[What is needed] Please transcribe the line with "22 (848, 2021)" and the lines after it through the end of the listing below, keeping both ends and nothing more.

[Records shown]
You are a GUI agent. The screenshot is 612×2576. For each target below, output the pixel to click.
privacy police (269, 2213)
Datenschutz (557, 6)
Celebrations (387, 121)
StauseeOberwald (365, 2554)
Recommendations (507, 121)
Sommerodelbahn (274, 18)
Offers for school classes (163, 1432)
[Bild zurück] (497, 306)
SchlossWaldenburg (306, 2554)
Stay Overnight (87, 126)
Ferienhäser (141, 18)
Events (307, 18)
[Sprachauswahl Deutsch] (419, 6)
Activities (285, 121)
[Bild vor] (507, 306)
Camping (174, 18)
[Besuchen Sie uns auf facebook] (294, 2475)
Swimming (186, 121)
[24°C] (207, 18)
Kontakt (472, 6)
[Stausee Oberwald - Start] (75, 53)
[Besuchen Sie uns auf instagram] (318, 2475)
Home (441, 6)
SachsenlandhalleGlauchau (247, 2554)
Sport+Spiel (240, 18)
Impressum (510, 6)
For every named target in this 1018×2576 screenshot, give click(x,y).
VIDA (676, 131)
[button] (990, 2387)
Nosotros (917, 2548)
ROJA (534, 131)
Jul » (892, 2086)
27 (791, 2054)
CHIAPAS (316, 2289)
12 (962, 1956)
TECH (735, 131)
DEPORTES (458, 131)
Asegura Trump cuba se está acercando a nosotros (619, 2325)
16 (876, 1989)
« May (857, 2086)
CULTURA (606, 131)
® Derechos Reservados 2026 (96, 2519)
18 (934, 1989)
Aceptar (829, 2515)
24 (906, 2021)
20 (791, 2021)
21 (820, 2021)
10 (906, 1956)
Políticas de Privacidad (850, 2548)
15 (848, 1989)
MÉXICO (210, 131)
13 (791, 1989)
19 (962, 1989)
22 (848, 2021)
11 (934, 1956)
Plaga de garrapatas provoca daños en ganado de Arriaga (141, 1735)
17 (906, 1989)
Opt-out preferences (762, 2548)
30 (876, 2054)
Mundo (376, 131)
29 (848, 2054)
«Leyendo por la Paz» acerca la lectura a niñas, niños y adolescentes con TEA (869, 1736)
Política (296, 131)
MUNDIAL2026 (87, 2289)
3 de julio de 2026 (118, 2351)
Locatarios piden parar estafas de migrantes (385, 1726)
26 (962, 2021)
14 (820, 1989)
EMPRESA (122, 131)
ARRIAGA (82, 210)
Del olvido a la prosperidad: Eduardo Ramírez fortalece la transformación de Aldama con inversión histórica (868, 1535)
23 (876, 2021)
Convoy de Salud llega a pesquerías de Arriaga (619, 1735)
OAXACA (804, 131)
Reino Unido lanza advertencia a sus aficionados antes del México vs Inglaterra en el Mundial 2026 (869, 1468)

[Output of the task]
22 (848, 2021)
11 (934, 1956)
Plaga de garrapatas provoca daños en ganado de Arriaga (141, 1735)
17 (906, 1989)
Opt-out preferences (762, 2548)
30 (876, 2054)
Mundo (376, 131)
29 (848, 2054)
«Leyendo por la Paz» acerca la lectura a niñas, niños y adolescentes con TEA (869, 1736)
Política (296, 131)
MUNDIAL2026 (87, 2289)
3 de julio de 2026 (118, 2351)
Locatarios piden parar estafas de migrantes (385, 1726)
26 (962, 2021)
14 (820, 1989)
EMPRESA (122, 131)
ARRIAGA (82, 210)
Del olvido a la prosperidad: Eduardo Ramírez fortalece la transformación de Aldama con inversión histórica (868, 1535)
23 (876, 2021)
Convoy de Salud llega a pesquerías de Arriaga (619, 1735)
OAXACA (804, 131)
Reino Unido lanza advertencia a sus aficionados antes del México vs Inglaterra en el Mundial 2026 (869, 1468)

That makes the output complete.